The general public may be idealistic in their belief that risk-free blood products are achievable in today's world. In fact, the threat of infectious agents entering the blood supply is not static and may evolve as new pathogens emerge or as old ones change their epidemiological pattern. Nevertheless, the goal of a safe and affordable blood supply that can meet the growing global demands may be reached by the coordinated optimization of each step in the transfusion chain, including the careful consideration of donor eligibility criteria, adherence to rigorous rules during donation, processing and storage, the optimal implementation of available screening tests, the use of suitable pathogen inactivation methods and finally the vigilance of prudent physicians, who evaluate the necessity of each transfusion. Efforts invested in providing lowest possible risk blood products need to be matched by the diligence of physicians administering the transfusions who need to report adverse consequences of blood transfusions.

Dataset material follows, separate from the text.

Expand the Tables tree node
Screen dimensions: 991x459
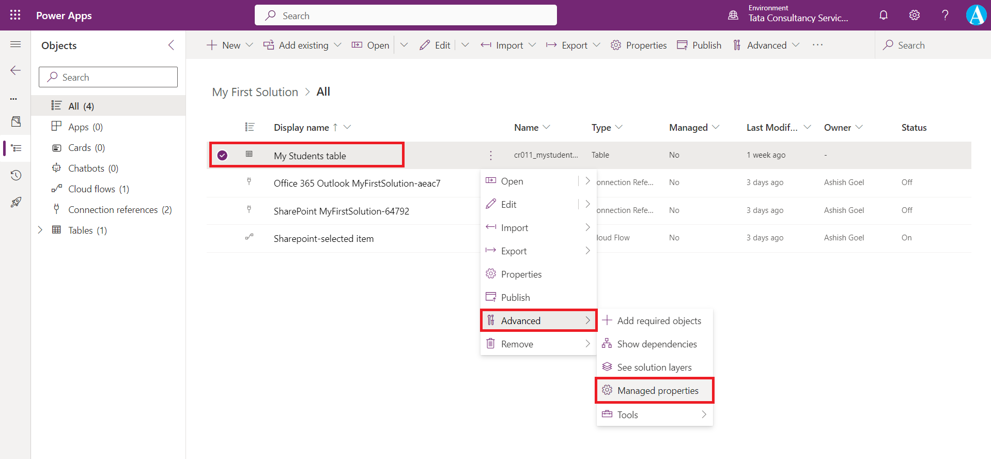(x=40, y=230)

Hence, national haemovigilance systems linked to an international network are becoming indispensable elements of blood product safety and quality. Combined with the development and implementation of sensitive and affordable detection and inactivation approaches, these measures can make blood transfusion a safer form of therapy even in places where the risks to date have to be considered significant [5, 6, 144, 145].

Conflict of interest

The author(s) declare that they have no competing interests.